Step 4, similar sentence group is divided according to sentence similarity matrix and similarity threshold, includes then in conjunction with sentence in group For entity relationship to corresponding confidence level, entity relationship pair in merging group obtains final result.

2. the open entity relation extraction method according to claim 1 based on sentence justice structural model, it is characterised in that： When calculating the confidence level of entity relationship pair in step 2, selected feature includes：Relative among two arguments, two arguments are in relationship Word side, ER are to there are the paths VOB, ER to there are the paths FOB, the distance between arguments and relative.

3. the open entity relation extraction method according to claim 1 based on sentence justice structural model, it is characterised in that： When calculating the confidence level of entity relationship pair in step 2, the corresponding weight Dis calculating of feature the distance between " argument with relative " Method is as shown in Equation 1：

Wherein e₁、e₂It is two arguments of entity relationship centering respectively, r is the relative of entity relationship centering, dis (e₁,e₂) table Show distance of two arguments in sentence, i.e., the number of word between the two, dis (e₁, r) and statement argument e₁With relative r in sentence In distance, dis (r, e₂) indicate relative r and argument e₂Distance in sentence.

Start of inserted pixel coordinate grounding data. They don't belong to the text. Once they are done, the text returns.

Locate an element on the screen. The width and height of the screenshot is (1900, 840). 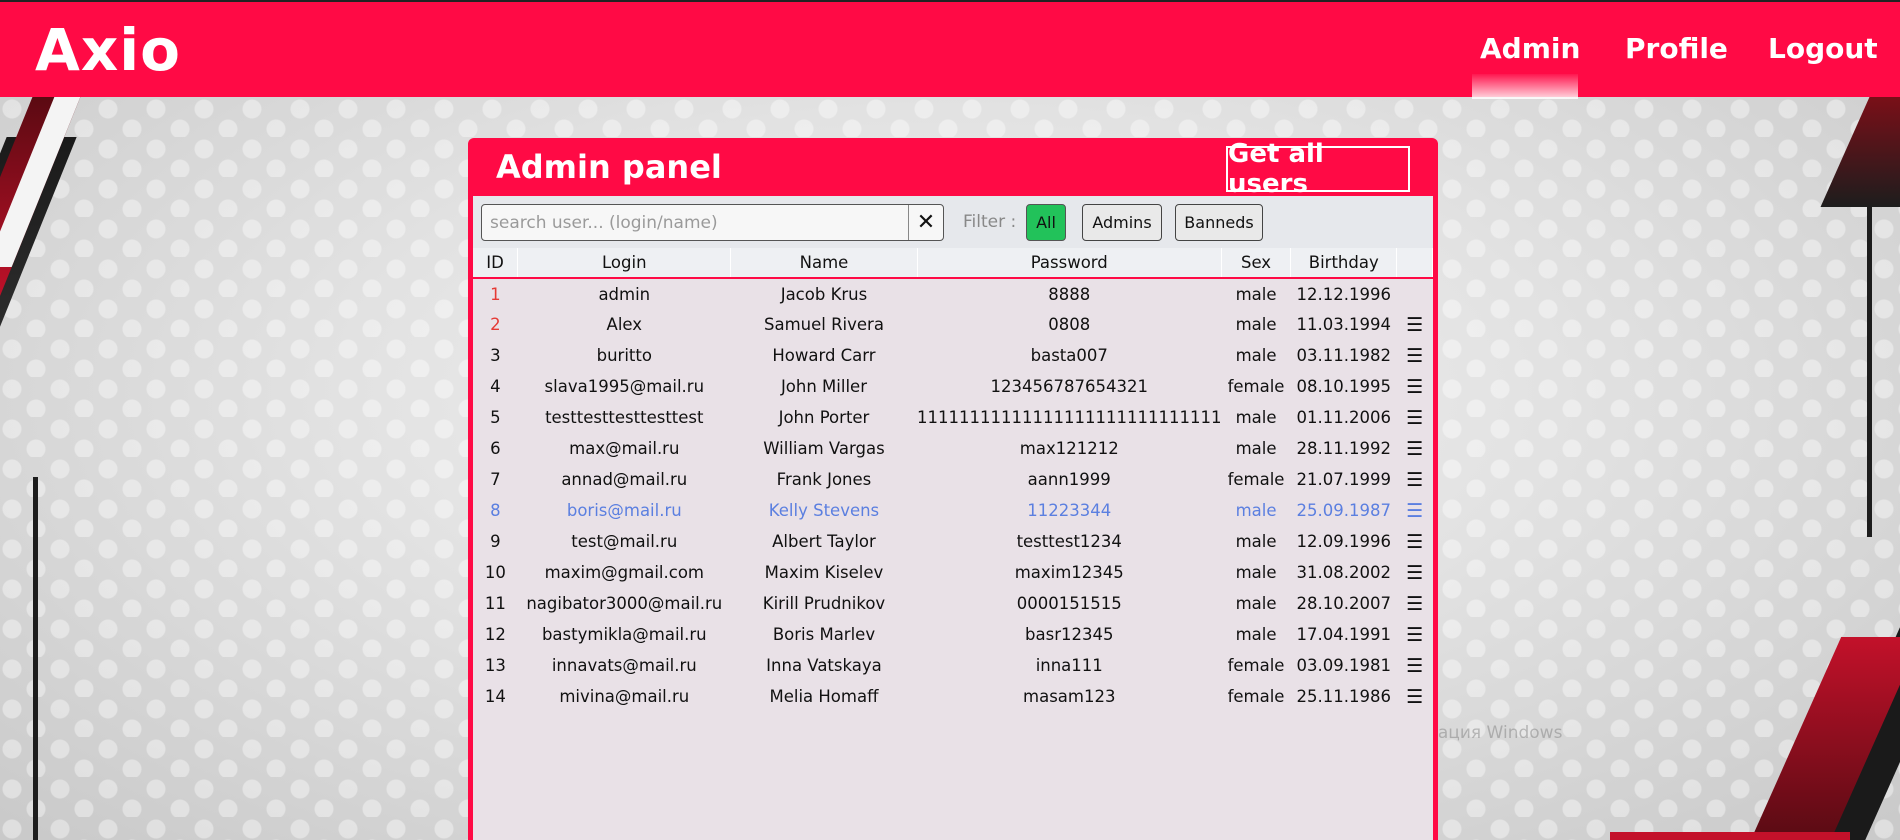
nav-profile: Profile is located at coordinates (1676, 48).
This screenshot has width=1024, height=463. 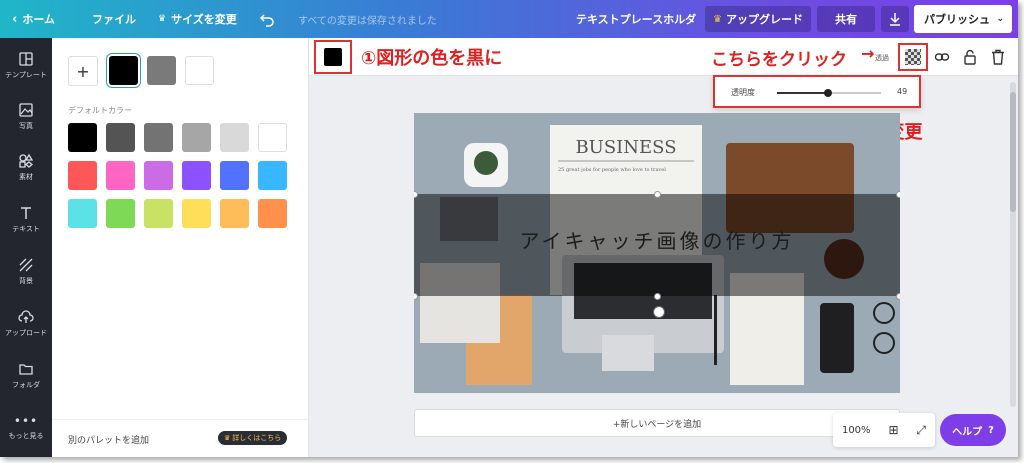 What do you see at coordinates (1013, 244) in the screenshot?
I see `vertical-scrollbar` at bounding box center [1013, 244].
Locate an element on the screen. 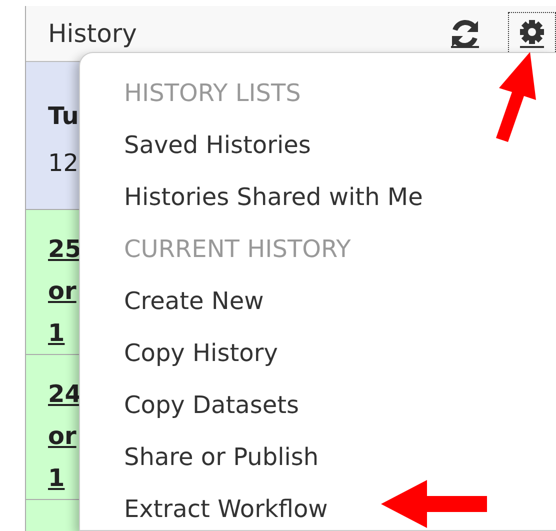 The image size is (556, 531). menu-header: CURRENT HISTORY is located at coordinates (238, 250).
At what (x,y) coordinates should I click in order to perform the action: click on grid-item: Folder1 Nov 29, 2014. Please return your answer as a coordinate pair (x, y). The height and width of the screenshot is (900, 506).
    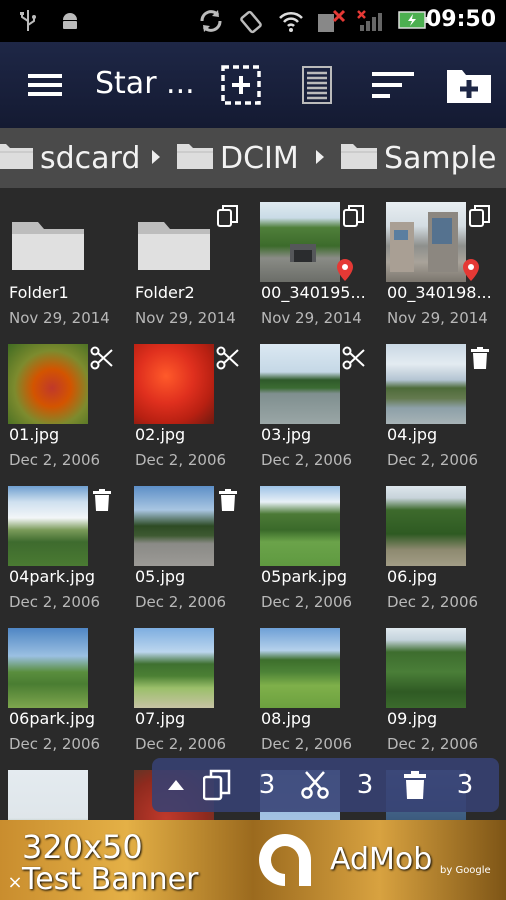
    Looking at the image, I should click on (63, 259).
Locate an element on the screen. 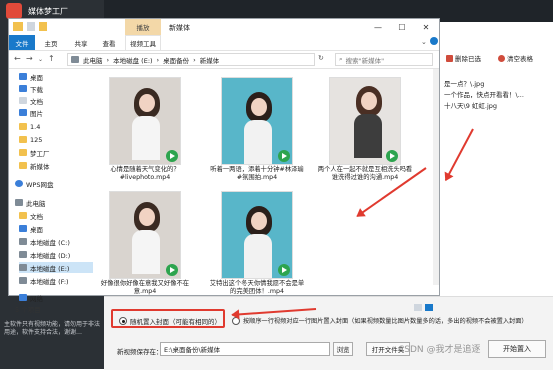 The width and height of the screenshot is (553, 370). context-tab-play: 播放 is located at coordinates (143, 27).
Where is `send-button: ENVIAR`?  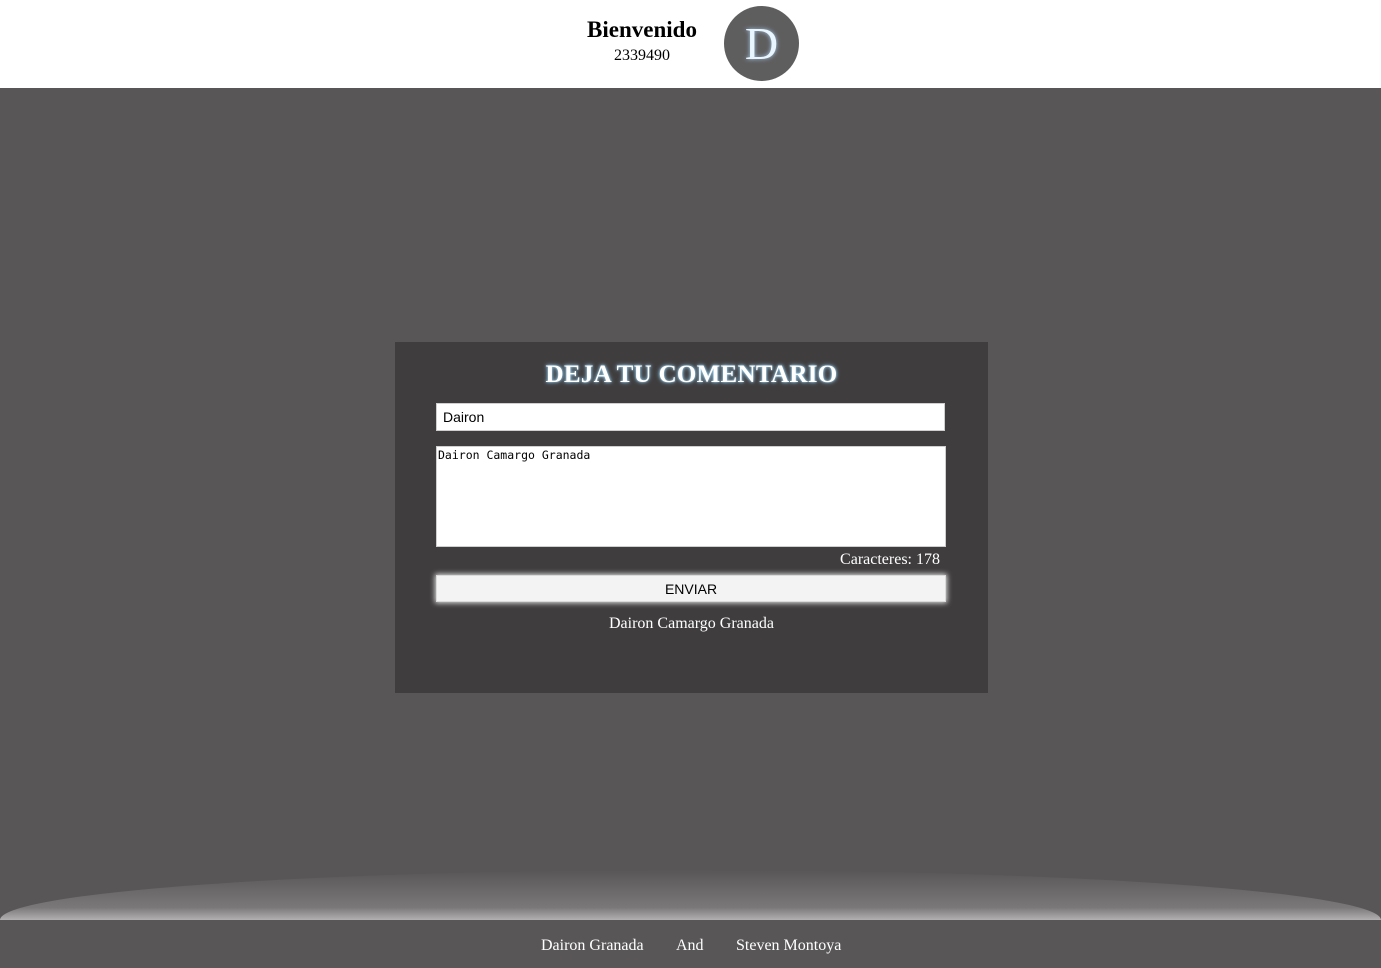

4. the open entity relation extraction method according to claim 1 based on sentence justice structural model, it is characterised in that： Sentence similarity is calculated based on CSM in step 3 and step 4 and obtains Sim₁, sentence similarity is calculated based on PV and obtains Sim₂, then Carry out Similarity-Weighted to merge to obtain sentence similarity, and then obtain sentence similarity matrix, according to sentence similarity matrix and Similarity threshold divides similar sentence group, and the entity relationship for including then in conjunction with sentence in group closes corresponding confidence level And entity relationship pair in organizing, realize that redundancy drops in entity relationship result.